● **Activity**: Repeat the data in full. Every line must match.
** Input for this task follows **
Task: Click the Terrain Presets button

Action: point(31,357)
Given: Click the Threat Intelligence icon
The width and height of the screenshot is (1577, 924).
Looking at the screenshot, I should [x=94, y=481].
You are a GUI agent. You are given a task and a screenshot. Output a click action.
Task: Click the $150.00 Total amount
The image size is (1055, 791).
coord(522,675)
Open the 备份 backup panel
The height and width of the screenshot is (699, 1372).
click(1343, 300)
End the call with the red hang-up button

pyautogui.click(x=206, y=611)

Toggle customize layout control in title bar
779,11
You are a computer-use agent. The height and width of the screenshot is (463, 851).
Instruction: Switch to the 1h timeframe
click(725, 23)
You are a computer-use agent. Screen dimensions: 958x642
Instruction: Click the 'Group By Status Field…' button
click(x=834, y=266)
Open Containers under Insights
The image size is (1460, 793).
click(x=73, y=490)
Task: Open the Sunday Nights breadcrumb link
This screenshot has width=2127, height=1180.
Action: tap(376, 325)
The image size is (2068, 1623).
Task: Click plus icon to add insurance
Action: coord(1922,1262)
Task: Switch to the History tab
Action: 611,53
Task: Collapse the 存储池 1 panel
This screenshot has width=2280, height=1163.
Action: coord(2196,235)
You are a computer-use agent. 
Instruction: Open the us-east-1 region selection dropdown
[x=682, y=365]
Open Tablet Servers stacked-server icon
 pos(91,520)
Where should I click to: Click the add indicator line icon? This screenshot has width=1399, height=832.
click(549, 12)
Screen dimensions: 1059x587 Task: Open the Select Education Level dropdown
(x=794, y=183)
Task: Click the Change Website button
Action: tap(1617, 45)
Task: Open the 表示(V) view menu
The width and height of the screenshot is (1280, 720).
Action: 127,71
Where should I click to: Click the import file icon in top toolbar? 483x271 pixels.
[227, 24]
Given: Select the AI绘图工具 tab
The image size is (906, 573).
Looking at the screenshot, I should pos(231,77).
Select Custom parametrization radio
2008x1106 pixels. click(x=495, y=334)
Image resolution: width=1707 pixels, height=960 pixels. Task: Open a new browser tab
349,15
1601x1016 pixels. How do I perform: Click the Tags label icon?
** End of Input for this task **
● **Solution to this problem**:
Task: Click the Terrain Presets button

Action: point(31,357)
Given: Click the Threat Intelligence icon
The width and height of the screenshot is (1577, 924).
Looking at the screenshot, I should [x=94, y=481].
You are a GUI agent. You are given a task and a screenshot. Output a click action.
Task: Click the $150.00 Total amount
The image size is (1055, 791).
coord(522,675)
Open the 备份 backup panel
The height and width of the screenshot is (699, 1372).
click(1343, 300)
End the call with the red hang-up button

pyautogui.click(x=206, y=611)

Toggle customize layout control in title bar
779,11
You are a computer-use agent. The height and width of the screenshot is (463, 851).
Instruction: Switch to the 1h timeframe
click(725, 23)
You are a computer-use agent. Screen dimensions: 958x642
Instruction: Click the 'Group By Status Field…' button
click(x=834, y=266)
Open Containers under Insights
The image size is (1460, 793).
click(x=73, y=490)
Task: Open the Sunday Nights breadcrumb link
This screenshot has width=2127, height=1180.
Action: tap(376, 325)
The image size is (2068, 1623).
Task: Click plus icon to add insurance
Action: coord(1922,1262)
Task: Switch to the History tab
Action: 611,53
Task: Collapse the 存储池 1 panel
This screenshot has width=2280, height=1163.
Action: coord(2196,235)
You are a computer-use agent. 
Instruction: Open the us-east-1 region selection dropdown
[x=682, y=365]
Open Tablet Servers stacked-server icon
 pos(91,520)
Where should I click to: Click the add indicator line icon? This screenshot has width=1399, height=832.
click(549, 12)
Screen dimensions: 1059x587 Task: Open the Select Education Level dropdown
(x=794, y=183)
Task: Click the Change Website button
Action: tap(1617, 45)
Task: Open the 表示(V) view menu
The width and height of the screenshot is (1280, 720).
Action: 127,71
Where should I click to: Click the import file icon in top toolbar? 483x271 pixels.
[227, 24]
Given: Select the AI绘图工具 tab
The image size is (906, 573).
Looking at the screenshot, I should pos(231,77).
Select Custom parametrization radio
2008x1106 pixels. click(x=495, y=334)
Image resolution: width=1707 pixels, height=960 pixels. Task: Open a new browser tab
349,15
1601x1016 pixels. How do I perform: Click the Tags label icon?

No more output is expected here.